# [TO DO]
Return every line below in which "computer" appears.

** DATA FOR THE TASK follows **

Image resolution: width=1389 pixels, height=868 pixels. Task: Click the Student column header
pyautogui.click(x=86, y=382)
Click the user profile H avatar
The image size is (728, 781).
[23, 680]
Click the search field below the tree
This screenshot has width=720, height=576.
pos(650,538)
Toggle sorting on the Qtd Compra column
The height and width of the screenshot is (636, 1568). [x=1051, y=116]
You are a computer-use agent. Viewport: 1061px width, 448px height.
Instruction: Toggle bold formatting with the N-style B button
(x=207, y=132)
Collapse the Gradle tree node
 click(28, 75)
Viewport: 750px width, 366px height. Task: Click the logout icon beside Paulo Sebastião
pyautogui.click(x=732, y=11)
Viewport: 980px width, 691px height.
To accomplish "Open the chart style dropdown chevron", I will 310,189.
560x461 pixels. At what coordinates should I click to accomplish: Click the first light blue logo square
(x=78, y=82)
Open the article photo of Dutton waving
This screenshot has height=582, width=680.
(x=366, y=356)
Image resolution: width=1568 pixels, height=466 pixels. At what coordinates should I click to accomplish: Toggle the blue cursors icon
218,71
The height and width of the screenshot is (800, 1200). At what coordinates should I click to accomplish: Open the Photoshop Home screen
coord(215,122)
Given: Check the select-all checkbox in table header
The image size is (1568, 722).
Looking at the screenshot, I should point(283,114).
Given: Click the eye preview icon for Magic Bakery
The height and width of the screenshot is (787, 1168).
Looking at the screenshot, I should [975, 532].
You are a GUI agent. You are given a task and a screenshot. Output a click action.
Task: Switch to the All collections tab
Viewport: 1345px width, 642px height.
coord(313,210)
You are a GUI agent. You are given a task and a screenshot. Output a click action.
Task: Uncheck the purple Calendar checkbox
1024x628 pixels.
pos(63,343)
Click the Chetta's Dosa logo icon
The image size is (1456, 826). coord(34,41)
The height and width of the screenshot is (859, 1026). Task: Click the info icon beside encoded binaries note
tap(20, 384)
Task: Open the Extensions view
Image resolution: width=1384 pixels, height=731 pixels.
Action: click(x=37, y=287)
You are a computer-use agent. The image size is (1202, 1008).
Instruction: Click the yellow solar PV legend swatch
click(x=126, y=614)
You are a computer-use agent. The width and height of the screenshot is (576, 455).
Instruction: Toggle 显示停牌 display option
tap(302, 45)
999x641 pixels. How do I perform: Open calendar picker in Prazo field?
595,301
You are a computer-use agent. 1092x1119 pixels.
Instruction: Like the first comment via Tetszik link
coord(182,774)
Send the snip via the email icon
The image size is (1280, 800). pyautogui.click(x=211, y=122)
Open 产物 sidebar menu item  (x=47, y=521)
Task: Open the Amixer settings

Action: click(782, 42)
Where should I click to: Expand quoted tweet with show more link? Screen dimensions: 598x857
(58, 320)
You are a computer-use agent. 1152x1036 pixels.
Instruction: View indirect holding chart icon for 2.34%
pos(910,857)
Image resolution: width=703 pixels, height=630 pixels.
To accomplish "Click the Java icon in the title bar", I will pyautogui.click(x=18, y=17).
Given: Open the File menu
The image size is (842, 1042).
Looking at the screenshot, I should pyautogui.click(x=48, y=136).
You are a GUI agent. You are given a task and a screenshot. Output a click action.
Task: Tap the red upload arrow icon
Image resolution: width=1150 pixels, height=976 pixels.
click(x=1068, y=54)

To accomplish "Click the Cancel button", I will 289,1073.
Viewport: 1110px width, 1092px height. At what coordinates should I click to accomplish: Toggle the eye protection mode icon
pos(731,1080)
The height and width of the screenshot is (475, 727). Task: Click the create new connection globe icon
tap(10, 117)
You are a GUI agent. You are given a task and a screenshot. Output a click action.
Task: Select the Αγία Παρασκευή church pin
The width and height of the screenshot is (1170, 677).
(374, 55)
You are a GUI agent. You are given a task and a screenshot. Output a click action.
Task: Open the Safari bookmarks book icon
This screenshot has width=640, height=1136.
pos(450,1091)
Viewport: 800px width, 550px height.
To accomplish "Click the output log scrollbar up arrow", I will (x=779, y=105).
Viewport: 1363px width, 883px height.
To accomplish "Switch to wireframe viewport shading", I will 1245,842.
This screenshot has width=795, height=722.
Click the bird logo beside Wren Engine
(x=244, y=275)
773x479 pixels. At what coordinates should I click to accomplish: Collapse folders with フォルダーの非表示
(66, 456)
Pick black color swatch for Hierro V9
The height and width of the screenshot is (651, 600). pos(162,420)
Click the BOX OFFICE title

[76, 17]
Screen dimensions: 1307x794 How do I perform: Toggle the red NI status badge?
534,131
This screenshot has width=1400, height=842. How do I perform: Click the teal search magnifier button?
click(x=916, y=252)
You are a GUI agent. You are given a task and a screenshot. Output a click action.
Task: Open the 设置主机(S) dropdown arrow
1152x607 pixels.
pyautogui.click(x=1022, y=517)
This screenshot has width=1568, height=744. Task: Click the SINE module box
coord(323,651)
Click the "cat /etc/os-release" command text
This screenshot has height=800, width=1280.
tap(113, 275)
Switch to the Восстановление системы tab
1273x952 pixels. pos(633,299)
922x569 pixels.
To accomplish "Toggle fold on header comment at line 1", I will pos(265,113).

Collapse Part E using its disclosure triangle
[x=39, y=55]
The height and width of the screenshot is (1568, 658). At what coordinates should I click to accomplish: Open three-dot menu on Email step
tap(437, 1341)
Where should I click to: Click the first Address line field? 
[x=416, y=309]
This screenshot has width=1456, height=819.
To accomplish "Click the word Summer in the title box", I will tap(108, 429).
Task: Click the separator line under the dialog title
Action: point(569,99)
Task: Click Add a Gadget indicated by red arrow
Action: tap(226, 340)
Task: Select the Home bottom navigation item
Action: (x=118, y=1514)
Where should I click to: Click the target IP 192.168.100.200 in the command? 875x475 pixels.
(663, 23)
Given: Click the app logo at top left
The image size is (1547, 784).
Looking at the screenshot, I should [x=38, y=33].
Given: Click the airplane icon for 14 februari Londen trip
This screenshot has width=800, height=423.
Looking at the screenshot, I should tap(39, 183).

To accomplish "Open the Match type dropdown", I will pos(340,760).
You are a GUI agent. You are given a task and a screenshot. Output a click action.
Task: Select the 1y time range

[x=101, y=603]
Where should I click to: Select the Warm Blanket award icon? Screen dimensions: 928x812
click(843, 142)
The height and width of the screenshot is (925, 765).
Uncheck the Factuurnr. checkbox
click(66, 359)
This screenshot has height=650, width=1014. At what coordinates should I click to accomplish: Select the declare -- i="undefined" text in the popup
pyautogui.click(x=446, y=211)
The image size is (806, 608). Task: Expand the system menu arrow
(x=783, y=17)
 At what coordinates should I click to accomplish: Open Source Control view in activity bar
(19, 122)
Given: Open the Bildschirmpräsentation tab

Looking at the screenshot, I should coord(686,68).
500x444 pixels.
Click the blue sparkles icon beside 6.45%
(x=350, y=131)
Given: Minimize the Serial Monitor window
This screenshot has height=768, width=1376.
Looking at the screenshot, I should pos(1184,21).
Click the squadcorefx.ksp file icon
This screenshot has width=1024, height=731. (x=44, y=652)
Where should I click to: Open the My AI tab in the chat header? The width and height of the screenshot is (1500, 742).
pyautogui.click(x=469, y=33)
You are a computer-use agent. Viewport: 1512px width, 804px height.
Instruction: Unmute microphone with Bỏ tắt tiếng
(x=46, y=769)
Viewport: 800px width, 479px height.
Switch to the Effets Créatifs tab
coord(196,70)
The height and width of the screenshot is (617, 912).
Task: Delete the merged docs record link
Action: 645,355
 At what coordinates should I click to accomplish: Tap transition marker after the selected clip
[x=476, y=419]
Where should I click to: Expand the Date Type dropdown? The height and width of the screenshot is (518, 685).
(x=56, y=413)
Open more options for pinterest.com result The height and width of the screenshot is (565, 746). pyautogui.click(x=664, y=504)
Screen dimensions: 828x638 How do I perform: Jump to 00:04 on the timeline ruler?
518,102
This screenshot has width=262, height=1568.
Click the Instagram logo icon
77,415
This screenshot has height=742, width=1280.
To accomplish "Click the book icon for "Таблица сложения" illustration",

** End of DATA FOR THE TASK **

# [RESPONSE AREA]
You are a computer-use agent. Viewport: 1061px width, 448px height.
You are a computer-use agent. The image size is (1202, 1008).
You are a computer-use agent. The width and height of the screenshot is (576, 455).
You are a computer-use agent. 1092x1119 pixels.
You are a computer-use agent. 1152x1036 pixels.
You are a computer-use agent. Viewport: 1512px width, 804px height.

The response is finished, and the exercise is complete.